Configuring IBM Watson Knowledge Catalog API
- Start by setting up your IBM Cloud account to get your IBM Watson Knowledge Catalog service credentials. You'll need your Service URL, API Key, and Catalog ID.
- Install the necessary Python libraries. You'll need `requests` for making HTTP calls to the API and `pandas` if you plan to manipulate data efficiently.
pip install requests pandas
Authentication and Setup
- Obtain an IAM token using your API Key. This is crucial for authenticating your API requests. You can achieve this by making a POST request to the IAM token service.
import requests
def get_iam_token(api_key: str) -> str:
url = "https://iam.cloud.ibm.com/identity/token"
headers = {"Content-Type": "application/x-www-form-urlencoded"}
data = f"grant_type=urn:ibm:params:oauth:grant-type:apikey&apikey={api_key}"
response = requests.post(url, headers=headers, data=data)

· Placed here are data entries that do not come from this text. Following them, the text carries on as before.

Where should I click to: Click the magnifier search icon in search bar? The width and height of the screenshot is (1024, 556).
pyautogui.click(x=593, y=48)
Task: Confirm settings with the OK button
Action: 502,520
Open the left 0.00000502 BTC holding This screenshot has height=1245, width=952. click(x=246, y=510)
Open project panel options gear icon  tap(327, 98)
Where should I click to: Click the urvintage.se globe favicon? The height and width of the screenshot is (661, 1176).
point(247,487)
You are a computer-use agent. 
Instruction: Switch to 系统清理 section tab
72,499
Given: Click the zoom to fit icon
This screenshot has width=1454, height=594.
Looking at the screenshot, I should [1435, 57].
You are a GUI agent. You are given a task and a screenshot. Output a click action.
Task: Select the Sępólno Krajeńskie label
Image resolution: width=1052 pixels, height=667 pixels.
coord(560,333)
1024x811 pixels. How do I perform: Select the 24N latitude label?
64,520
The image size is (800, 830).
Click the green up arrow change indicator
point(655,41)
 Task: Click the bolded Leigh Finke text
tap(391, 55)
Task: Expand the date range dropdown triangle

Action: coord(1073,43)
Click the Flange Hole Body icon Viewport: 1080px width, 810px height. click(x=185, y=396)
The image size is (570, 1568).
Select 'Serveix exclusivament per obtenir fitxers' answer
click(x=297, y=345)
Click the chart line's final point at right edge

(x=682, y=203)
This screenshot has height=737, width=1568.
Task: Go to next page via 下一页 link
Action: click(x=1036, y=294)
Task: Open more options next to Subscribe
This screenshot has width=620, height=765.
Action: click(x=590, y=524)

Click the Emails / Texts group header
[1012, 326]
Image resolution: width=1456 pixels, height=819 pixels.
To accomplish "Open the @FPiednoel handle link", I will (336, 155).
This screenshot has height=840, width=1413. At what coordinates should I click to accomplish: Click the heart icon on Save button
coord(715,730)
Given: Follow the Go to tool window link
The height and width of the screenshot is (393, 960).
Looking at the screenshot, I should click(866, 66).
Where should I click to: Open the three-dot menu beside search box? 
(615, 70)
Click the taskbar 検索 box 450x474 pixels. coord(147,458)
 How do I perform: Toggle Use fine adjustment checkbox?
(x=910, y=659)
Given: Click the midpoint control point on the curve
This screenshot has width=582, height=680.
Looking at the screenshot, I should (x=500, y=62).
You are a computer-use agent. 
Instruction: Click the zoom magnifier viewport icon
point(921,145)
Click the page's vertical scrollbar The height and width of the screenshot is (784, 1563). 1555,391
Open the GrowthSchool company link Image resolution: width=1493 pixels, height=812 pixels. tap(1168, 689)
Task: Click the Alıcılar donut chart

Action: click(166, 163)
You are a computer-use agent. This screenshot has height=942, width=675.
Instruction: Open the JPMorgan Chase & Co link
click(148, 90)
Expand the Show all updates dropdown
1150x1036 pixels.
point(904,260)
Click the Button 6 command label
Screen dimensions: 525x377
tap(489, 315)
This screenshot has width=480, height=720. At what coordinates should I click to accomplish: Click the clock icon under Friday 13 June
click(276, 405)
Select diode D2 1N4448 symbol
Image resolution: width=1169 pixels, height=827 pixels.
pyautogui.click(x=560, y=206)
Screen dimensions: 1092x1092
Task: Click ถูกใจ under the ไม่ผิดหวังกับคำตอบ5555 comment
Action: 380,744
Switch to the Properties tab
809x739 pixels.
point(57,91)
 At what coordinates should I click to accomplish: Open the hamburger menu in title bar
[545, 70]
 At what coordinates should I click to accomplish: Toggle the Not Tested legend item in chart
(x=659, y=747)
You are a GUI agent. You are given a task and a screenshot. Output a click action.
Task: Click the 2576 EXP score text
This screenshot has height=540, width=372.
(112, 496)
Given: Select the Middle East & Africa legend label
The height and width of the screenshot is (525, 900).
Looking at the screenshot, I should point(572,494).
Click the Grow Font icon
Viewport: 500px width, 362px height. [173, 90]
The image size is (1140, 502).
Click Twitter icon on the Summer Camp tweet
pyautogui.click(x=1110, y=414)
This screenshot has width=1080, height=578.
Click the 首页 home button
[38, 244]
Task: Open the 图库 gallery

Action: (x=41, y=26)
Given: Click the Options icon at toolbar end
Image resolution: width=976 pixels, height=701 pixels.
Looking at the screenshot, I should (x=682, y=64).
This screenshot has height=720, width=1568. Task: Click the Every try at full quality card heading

response.raise_for_status()
return response.json()["access_token"]
api_key = '<YOUR_API_KEY>'
iam_token = get_iam_token(api_key)
print(iam_token)
Interacting with Catalog API
- After obtaining your token, set up the headers for subsequent requests to the Watson Knowledge Catalog API, which requires the IAM token for authentication.
- To list down assets in your catalog, send a GET request to the specific endpoint. Extract details like asset names and types to work with these assets programmatically.
catalog_id = '<YOUR_CATALOG_ID>'
url = f"https://<YOUR_SERVICE_URL>/v2/catalogs/{catalog_id}/assets"
headers = {
"Authorization": f"Bearer {iam_token}",
"Accept": "application/json"
}
response = requests.get(url, headers=headers)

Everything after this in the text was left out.